▶ What to work on: Could you restate the data word for word and drop the pictures?

▶ Dataset content:
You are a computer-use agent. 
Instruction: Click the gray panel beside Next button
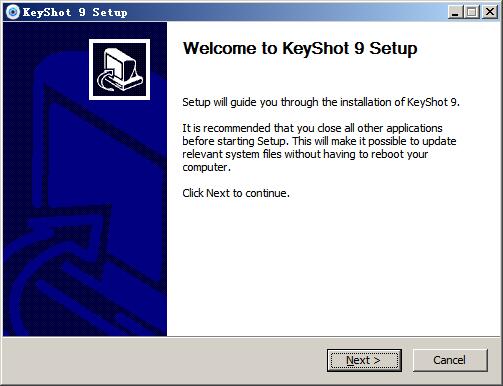click(163, 360)
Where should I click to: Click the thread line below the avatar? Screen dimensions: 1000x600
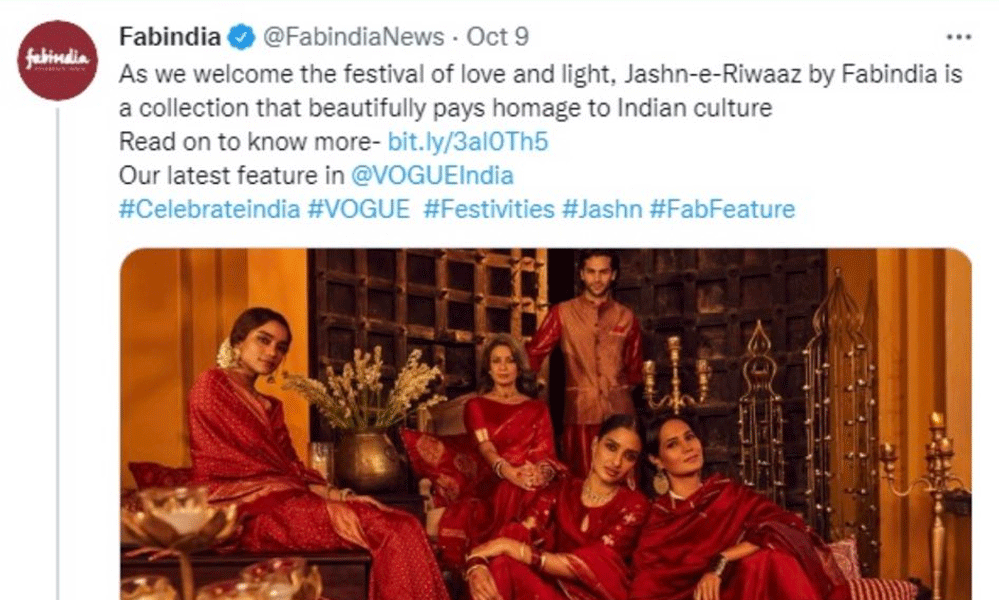pyautogui.click(x=57, y=354)
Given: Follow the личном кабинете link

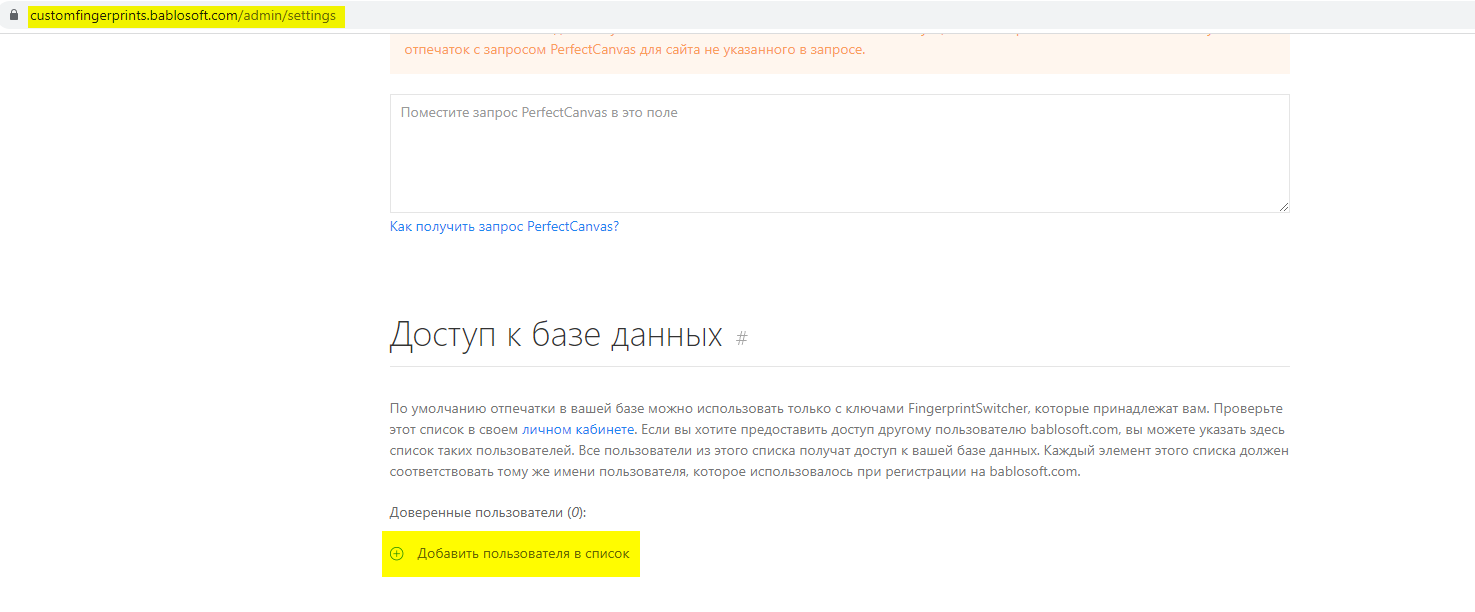Looking at the screenshot, I should (x=578, y=430).
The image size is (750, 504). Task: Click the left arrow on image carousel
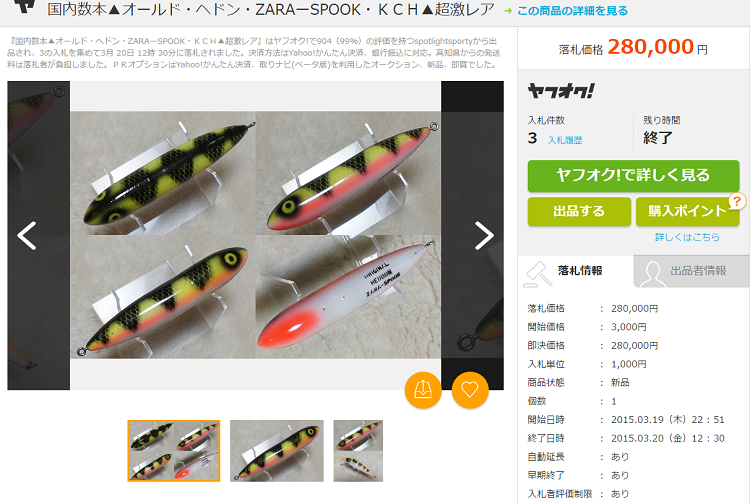[x=27, y=235]
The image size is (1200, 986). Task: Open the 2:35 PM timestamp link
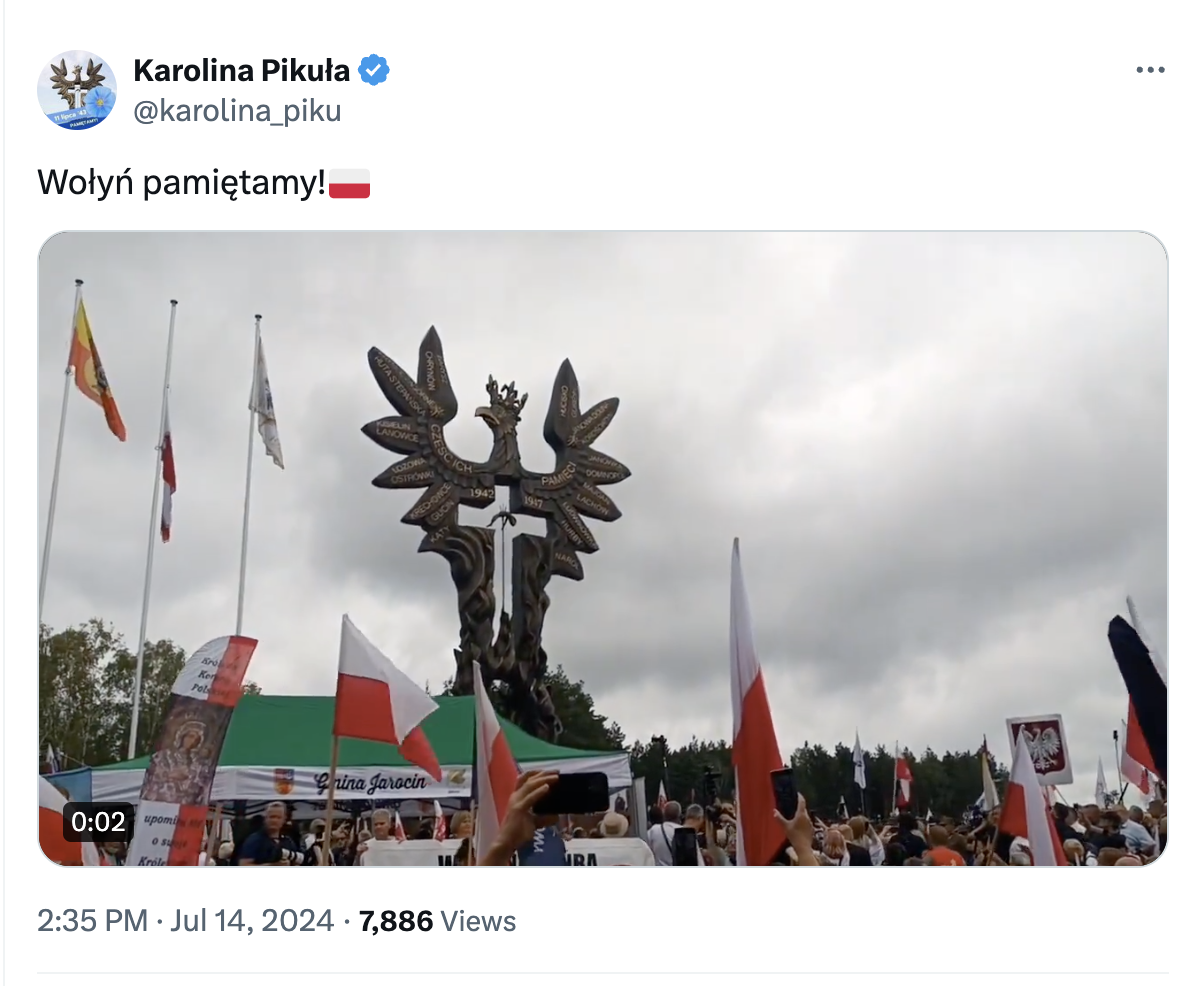click(x=92, y=921)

▶ Solution for this problem:
You are a computer-use agent. 
Instruction: Click the gray panel beside Next button
click(163, 360)
Where should I click to: Click the thread line below the avatar? Screen dimensions: 1000x600
pyautogui.click(x=57, y=354)
Given: Follow the личном кабинете link

Looking at the screenshot, I should (x=578, y=430).
The image size is (750, 504). Task: Click the left arrow on image carousel
[x=27, y=235]
The image size is (1200, 986). Task: Open the 2:35 PM timestamp link
click(x=92, y=921)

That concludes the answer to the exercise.